Testing the Hypothesis: Atari Games Yield Unexpected Results

Researchers explored a fascinating phenomenon by training AI agents to play modified Atari games with added unpredictability. They were astonished to find that a consistent “indoor training effect” emerged across various games and their modifications.

The researchers believe these findings could inspire further investigations aimed at improving AI training methods.

“This opens up a completely new avenue for exploration. Instead of focusing solely on matching training and testing environments, we might be able to design simulated environments that enhance an AI agent’s learning,” stated co-author Spandan Madan, a graduate student at Harvard University.

Madan and Bono collaborated on this paper with Ishaan Grover from MIT, Mao Yasueda from Yale, Cynthia Breazeal, a professor at MIT and head of the Personal Robotics Group in the MIT Media Lab, Hanspeter Pfister, the An Wang Professor of Computer Science at Harvard, and Gabriel Kreiman, a professor at Harvard Medical School. Their research will be presented at the Association for the Advancement of Artificial Intelligence (AAAI) Conference.

Understanding AI’s Performance Issues in Novel Environments

The researchers aimed to uncover why reinforcement learning agents typically struggle when tested in environments that differ from those in which they were trained.

Reinforcement learning is a trial-and-error process where agents explore a training environment to learn actions that maximize their rewards.

To investigate, the team developed a technique to introduce a specific amount of noise into the transition function, a key element of reinforcement learning that defines the probability of an agent moving from one state to another based on its chosen action.

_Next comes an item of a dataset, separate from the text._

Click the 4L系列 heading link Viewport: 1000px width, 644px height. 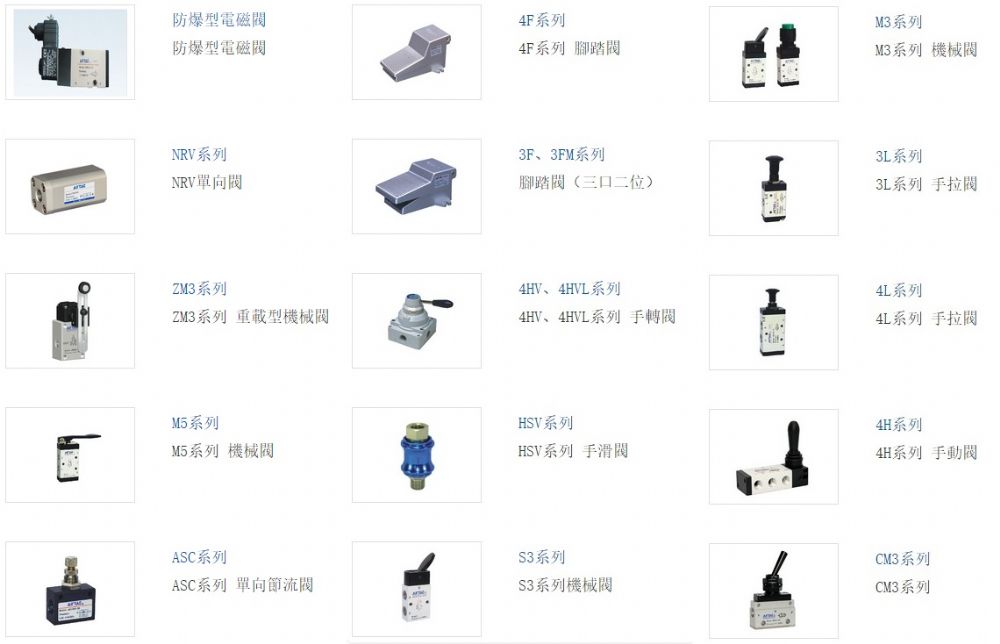click(x=899, y=291)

For instance, in a game of Pac-Man, the transition function might determine the likelihood of ghosts moving in various directions on the game board. Traditionally, an AI is trained and tested using the same transition function.

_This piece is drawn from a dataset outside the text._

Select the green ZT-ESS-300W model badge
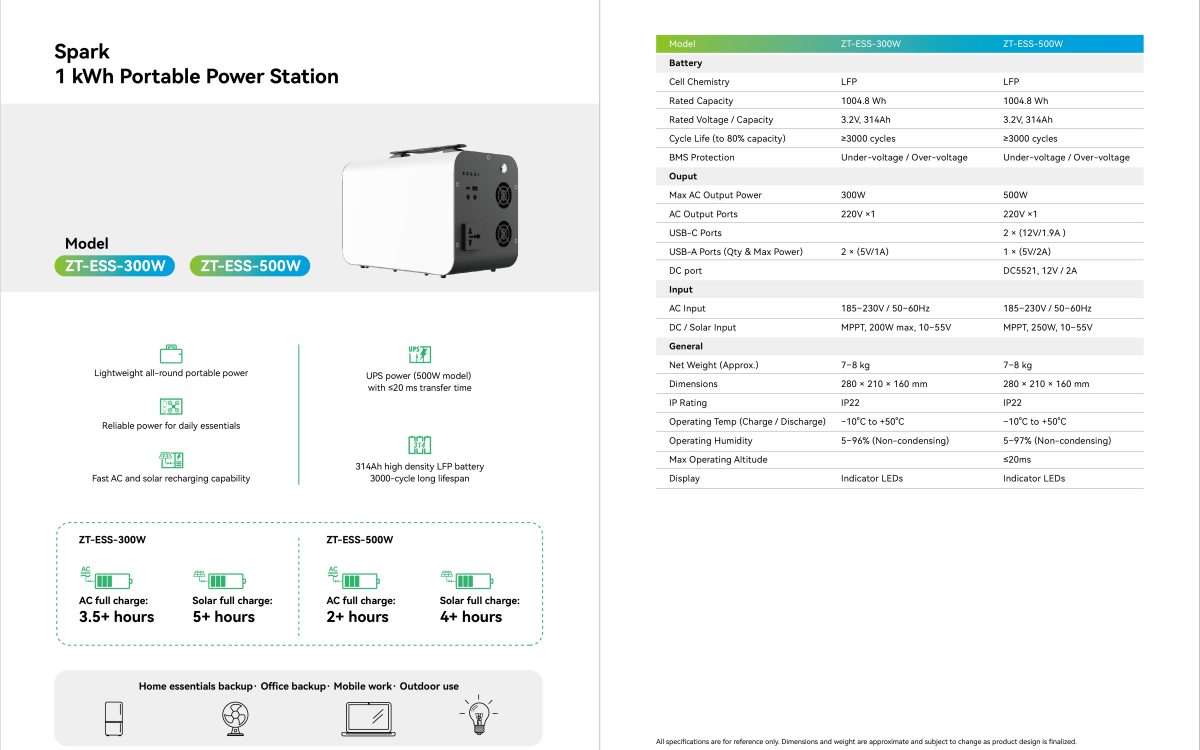Screen dimensions: 1200x750 [114, 266]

When the researchers injected noise into this function using the conventional approach, they observed a decrease in the agent’s performance in Pac-Man. However, when the agent was trained on a noise-free version of the game and then tested in an environment with a noisy transition function, it outperformed agents trained on the noisy version.

“The common belief is that you should accurately capture the transition function of the deployment condition during training for optimal results. We rigorously tested this idea because we found it hard to believe,” Madan explained.

By manipulating the transition function with varying degrees of noise, the researchers tested multiple environments, but this method did not yield realistic gameplay. As they increased noise levels, the likelihood of ghosts randomly teleporting around the board increased.

To determine if the indoor training effect also applied to standard Pac-Man games, they adjusted the underlying probabilities so that ghosts moved more realistically but were more likely to travel vertically rather than horizontally. Remarkably, AI agents trained in noise-free settings still excelled in these realistic scenarios.

“It wasn’t merely the way we added noise to create artificial environments. This appears to be a fundamental characteristic of the reinforcement learning problem, which was even more surprising,” Bono noted.

Exploring AI Learning Patterns: An Unexpected Revelation

As the researchers delved deeper for explanations, they identified correlations in how the AI agents navigated the training space.

When AI agents predominantly explore the same areas, the one trained in the noise-free environment tends to perform better. This could be because learning the game’s rules is easier without the interference of noise.

Conversely, if their exploration patterns diverge, the agent trained in the noisy environment often outperforms its counterpart. This might be due to the agent needing to grasp patterns that cannot be learned in a noise-free setting.

“For example, if I only practice tennis with my forehand in a noise-free environment, but I have to use my backhand in a noisy one, I won’t perform as well in the noise-free setting,” Bono explained.

Future Implications: Harnessing the Indoor Training Effect

Looking ahead, the researchers intend to investigate whether the indoor training effect applies to more complex reinforcement learning environments and other AI methodologies, including computer vision and natural language processing. They also plan to create training environments that leverage this effect, potentially enhancing AI performance in unpredictable real-world situations.

Reference: “The Indoor-Training Effect: Unexpected Gains from Distribution Shifts in the Transition Function” by Serena Bono, Spandan Madan, Ishaan Grover, Mao Yasueda, Cynthia Breazeal, Hanspeter Pfister, and Gabriel Kreiman, January 8, 2025, Computer Science > Machine Learning.